Dimesso dal pronto soccorso e mandato a casa con una terapia per otite, ma deceduto dopo due giorni. Sono due i medici in servizio all’ospedale San Giacomo di Monopoli indagati per la morte del 17enne Giulio Vitti. Si tratta di un atto dovuto da parte della Procura, che indaga per far luce sul decesso del ragazzo, in attesa degli esiti dell’autopsia eseguita nella mattinata di ieri. Attualmente l’ipotesi di reato su cui stanno valutando i giudici è quella di omicidio colposo-
Il ragazzo, ricordiamo, è deceduto domenica scorsa in seguito ad un malore in casa: due giorni prima si era però rivolto al pronto soccorso dell’ospedale monopolitano per una forte febbre ed una sospetta otite, ed era stato dimesso dopo aver ricevuto la terapia.

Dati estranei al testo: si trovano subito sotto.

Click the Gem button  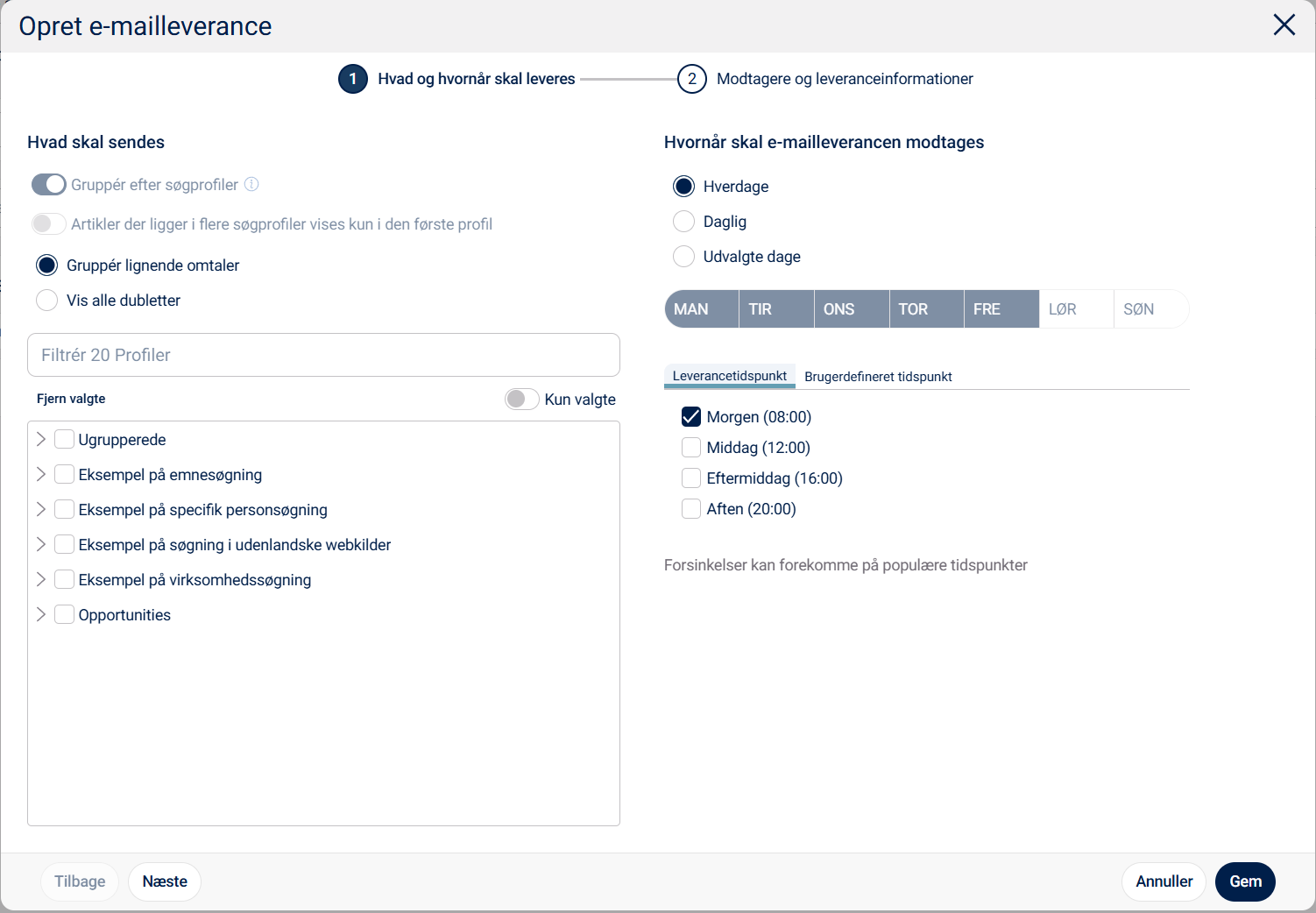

I medici indagati sono il medico del pronto soccorso e il suo collega otorino che venerdì scorso avevano visitato il 17enne. L’autopsia è stata affidata al medico legale Biagio Solarino e all’otorinolaringoiatra Michele Barbara. Agli accertamenti, i cui esiti saranno resi noti tra 90 giorni, ha partecipato anche il consulente di parte nominato dalla famiglia, Maurizio Scarpa.